**EXERCISE**: Return the entries below verbatim. Pictures stay out.

──────── GIVEN DATA ────────

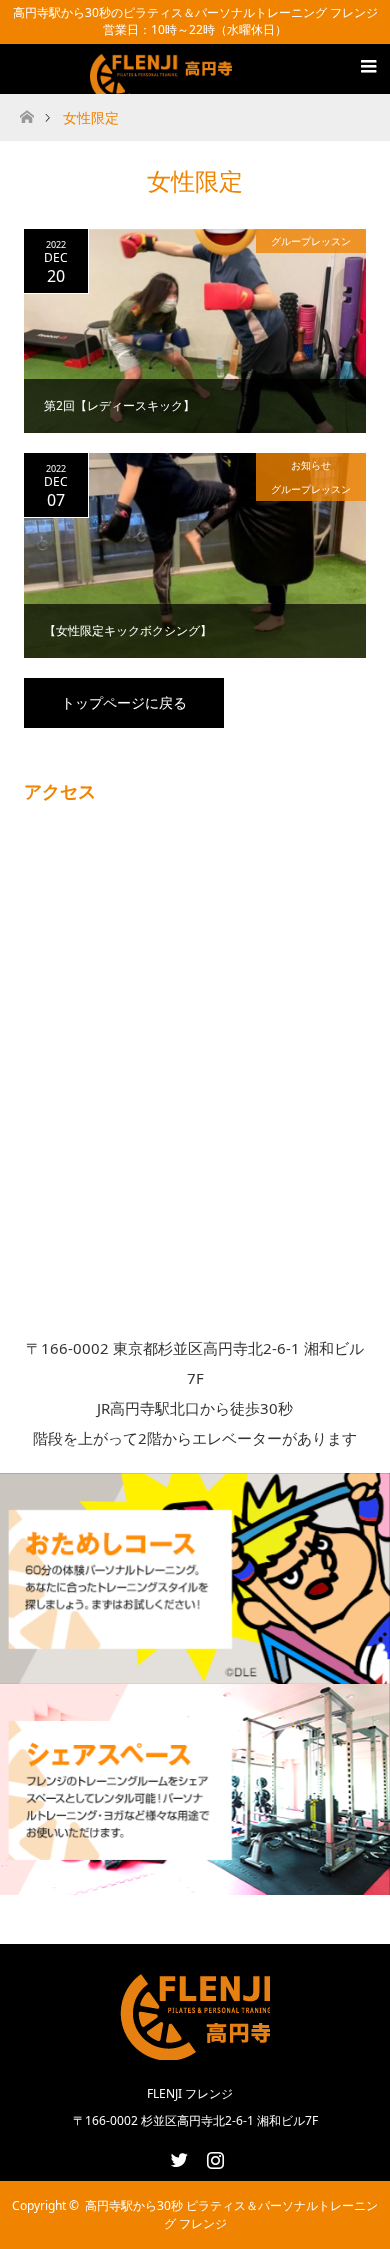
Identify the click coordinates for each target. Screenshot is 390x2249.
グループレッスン (311, 241)
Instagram (213, 2156)
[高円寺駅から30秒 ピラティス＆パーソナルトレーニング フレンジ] (164, 81)
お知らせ (311, 465)
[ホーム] (26, 111)
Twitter (177, 2156)
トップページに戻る (124, 702)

────────

**SOLVED PROBLEM**:
Identify the click coordinates for each target. Screenshot is 390x2249.
グループレッスン (311, 241)
Instagram (213, 2156)
[高円寺駅から30秒 ピラティス＆パーソナルトレーニング フレンジ] (164, 81)
お知らせ (311, 465)
[ホーム] (26, 111)
Twitter (177, 2156)
トップページに戻る (124, 702)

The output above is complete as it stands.